“Bestselling self-published authors attract producers because they have a proven track record if they stay on Amazon sales charts over time.” The Guardian considers the Hollywood success of writers such as Andy Weir, E. L. James, and Mark Dawson. And just last year our own Bill Morris wondered why literature was enjoying such a good run out in LaLa Land: “Four novels as source material for Oscar-nominated screenplays? What happened? Did some pixie slip a vial of smart powder into the L.A. drinking water?”
Today marks the opening round of the always-worth-following Morning News Tournament of Books. In the ring, Adam by Ariel Schrag faces off against The Bone Clocks by David Mitchell, in a match refereed by Matthea Harvey. For background, you could read our review of The Bone Clocks.
Though Mark Twain first gained notoriety after publishing an essay about a famous jumping frog, the onetime Samuel Clemens didn’t really hit his stride until he became a public speaker, as the money he accrued from reading in front of audiences gave him a steady source of income. At Salon, Ben Tarnoff recounts Twain’s journey to the podium, one laid out more broadly in Tarnoff’s book about a group of San Francisco writers.

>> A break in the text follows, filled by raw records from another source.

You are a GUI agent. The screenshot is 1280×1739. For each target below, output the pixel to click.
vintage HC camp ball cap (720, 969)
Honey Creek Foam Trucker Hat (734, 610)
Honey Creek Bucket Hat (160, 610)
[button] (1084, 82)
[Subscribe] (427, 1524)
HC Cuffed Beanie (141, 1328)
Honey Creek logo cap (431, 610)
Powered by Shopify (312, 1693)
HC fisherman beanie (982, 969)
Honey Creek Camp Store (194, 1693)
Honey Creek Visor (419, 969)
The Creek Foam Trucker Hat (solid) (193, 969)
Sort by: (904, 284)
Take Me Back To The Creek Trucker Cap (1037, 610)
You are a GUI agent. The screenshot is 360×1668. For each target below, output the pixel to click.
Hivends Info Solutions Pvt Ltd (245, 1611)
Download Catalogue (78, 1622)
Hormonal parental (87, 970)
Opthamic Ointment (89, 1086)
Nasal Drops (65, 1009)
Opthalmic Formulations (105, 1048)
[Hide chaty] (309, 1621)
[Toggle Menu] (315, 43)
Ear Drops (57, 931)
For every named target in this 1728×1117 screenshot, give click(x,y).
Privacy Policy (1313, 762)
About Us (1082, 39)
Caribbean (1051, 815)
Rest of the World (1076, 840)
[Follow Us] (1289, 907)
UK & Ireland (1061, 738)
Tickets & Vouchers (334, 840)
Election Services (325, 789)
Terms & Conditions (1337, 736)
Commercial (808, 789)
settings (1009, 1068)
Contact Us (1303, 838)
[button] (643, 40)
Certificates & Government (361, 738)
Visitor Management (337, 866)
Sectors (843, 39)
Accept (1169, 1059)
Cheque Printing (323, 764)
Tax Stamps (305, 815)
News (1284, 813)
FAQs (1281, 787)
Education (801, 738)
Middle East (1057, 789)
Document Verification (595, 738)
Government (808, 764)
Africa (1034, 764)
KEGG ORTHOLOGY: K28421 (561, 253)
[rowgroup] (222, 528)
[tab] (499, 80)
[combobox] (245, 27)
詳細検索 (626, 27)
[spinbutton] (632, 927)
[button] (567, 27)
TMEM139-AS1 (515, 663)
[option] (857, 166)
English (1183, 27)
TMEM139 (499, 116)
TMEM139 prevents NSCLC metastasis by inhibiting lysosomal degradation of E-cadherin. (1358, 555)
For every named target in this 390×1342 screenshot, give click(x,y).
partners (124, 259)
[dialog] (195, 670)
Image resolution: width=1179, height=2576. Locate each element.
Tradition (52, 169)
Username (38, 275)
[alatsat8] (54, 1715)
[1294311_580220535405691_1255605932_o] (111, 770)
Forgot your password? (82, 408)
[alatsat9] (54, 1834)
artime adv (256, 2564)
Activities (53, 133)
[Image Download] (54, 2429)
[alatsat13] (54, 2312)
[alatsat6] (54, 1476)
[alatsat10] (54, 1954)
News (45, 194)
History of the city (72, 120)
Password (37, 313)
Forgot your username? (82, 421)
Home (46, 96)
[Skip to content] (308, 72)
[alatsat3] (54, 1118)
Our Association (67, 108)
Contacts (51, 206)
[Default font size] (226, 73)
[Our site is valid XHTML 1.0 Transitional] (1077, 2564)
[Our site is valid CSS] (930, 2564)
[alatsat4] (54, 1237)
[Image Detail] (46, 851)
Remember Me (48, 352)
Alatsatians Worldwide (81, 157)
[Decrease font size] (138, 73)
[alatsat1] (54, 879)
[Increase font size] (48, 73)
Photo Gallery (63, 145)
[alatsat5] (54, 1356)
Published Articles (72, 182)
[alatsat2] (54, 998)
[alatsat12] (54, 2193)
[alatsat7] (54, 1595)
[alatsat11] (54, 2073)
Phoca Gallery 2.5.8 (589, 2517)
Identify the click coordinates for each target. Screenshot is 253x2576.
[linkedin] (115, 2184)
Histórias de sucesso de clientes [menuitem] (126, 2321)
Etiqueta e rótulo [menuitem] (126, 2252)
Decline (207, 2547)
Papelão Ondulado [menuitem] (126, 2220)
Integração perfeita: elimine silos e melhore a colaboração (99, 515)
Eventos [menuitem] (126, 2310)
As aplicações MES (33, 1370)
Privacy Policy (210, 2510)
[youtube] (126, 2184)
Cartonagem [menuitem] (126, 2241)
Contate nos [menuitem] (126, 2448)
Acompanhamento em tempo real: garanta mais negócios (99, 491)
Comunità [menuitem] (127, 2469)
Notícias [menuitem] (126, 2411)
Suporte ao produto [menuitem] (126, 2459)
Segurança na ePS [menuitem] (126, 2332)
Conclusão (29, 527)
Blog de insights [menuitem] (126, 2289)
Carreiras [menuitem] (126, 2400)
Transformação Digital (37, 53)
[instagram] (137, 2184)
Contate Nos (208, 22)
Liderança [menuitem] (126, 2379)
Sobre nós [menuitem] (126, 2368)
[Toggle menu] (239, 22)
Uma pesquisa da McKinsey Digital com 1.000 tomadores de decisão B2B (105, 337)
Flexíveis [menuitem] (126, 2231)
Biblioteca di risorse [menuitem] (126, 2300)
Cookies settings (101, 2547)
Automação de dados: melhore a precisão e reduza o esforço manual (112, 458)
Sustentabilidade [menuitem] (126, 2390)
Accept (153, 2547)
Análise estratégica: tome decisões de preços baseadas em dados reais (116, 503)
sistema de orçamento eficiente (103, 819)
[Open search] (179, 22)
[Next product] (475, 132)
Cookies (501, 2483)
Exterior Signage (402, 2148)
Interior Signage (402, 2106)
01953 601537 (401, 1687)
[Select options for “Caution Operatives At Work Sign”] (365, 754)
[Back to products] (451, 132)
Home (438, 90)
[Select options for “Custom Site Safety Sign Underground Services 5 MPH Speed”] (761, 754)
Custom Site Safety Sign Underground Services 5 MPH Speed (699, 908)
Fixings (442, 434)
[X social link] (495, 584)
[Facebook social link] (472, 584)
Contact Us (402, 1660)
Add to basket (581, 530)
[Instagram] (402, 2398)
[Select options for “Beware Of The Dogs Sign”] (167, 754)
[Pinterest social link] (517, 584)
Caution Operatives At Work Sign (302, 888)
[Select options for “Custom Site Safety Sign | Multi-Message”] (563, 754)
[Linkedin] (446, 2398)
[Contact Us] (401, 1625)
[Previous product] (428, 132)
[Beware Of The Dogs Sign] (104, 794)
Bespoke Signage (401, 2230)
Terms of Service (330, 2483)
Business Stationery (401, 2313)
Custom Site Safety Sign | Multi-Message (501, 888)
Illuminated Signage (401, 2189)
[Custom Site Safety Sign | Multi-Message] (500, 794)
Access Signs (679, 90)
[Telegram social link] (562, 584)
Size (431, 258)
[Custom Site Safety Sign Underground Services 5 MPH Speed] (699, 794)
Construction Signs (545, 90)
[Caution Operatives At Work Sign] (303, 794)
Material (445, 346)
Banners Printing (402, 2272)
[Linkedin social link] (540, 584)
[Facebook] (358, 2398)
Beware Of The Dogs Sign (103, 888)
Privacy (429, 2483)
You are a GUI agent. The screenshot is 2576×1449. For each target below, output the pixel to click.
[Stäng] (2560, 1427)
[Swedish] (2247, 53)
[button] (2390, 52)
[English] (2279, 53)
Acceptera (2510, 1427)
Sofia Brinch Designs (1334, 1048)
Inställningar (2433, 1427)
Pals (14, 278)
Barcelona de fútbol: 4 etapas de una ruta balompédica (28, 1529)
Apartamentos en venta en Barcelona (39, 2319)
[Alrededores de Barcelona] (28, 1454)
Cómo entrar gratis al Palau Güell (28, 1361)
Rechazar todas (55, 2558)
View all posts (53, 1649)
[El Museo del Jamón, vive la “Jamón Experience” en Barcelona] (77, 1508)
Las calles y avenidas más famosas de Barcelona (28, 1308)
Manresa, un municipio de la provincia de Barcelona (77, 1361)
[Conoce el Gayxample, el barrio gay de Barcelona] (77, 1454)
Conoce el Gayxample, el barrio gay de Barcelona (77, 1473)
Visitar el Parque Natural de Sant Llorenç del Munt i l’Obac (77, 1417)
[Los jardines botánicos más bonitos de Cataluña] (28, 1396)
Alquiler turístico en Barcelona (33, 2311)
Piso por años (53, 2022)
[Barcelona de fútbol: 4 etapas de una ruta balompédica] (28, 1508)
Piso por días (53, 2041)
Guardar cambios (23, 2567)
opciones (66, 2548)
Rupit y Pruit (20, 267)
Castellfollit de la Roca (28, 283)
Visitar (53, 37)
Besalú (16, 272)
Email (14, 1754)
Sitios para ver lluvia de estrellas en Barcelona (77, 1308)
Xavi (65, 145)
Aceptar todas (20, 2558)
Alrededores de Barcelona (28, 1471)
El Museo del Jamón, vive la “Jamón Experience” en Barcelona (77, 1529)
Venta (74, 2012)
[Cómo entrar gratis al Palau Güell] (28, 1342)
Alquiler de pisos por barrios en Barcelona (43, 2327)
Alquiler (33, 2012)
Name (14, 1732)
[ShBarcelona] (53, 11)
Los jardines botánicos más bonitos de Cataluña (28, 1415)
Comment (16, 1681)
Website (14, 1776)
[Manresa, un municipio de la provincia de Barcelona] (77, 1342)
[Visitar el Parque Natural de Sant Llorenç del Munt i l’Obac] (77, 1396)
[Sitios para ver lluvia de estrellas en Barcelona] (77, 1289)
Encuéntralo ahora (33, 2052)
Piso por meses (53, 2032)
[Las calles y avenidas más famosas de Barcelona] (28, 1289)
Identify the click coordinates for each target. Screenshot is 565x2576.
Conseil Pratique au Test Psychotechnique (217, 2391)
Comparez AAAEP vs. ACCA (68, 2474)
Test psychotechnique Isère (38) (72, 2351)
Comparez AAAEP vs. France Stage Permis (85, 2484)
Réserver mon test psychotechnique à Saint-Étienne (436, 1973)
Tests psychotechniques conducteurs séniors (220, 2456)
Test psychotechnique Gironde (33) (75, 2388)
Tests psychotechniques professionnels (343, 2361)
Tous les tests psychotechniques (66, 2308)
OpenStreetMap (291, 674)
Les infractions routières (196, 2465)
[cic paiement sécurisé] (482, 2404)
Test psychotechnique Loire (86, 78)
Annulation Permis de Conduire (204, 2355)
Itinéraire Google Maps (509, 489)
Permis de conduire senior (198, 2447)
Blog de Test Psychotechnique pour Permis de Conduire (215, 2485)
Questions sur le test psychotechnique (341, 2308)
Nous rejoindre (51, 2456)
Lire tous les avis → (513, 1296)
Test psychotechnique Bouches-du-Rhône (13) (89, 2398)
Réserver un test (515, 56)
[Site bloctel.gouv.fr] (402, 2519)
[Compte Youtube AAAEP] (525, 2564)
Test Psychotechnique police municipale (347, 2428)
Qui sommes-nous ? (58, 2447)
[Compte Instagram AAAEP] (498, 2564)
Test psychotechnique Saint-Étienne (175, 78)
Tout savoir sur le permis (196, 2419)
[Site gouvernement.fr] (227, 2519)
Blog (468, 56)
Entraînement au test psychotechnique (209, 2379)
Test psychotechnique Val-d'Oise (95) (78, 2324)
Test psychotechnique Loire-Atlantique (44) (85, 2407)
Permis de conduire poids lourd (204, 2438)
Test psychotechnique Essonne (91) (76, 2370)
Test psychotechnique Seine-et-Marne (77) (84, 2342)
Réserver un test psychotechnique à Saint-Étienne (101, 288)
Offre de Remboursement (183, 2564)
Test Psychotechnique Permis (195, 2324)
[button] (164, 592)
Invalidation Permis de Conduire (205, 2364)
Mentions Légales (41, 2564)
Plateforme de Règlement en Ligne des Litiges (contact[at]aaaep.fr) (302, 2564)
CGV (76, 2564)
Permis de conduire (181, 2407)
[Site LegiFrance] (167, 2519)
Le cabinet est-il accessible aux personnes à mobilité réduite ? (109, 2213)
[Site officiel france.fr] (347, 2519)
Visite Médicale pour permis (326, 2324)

At The Guardian, the intriguing case of historian Orlando Figes and his wife’s savage Amazon reviews of her husband’s rivals’ books. The case begs the question: should Amazon allow anonymous reviews?
“Pink Trance Notebooks is the mind working, is material rising from somewhere deep to be shaped and reshaped into blocks of dreamlike text. It is also surface: material gathered from within reach.” Sarah Gerard at Hazlitt in an interview with Wayne Koestenbaum, whose new book is out in October.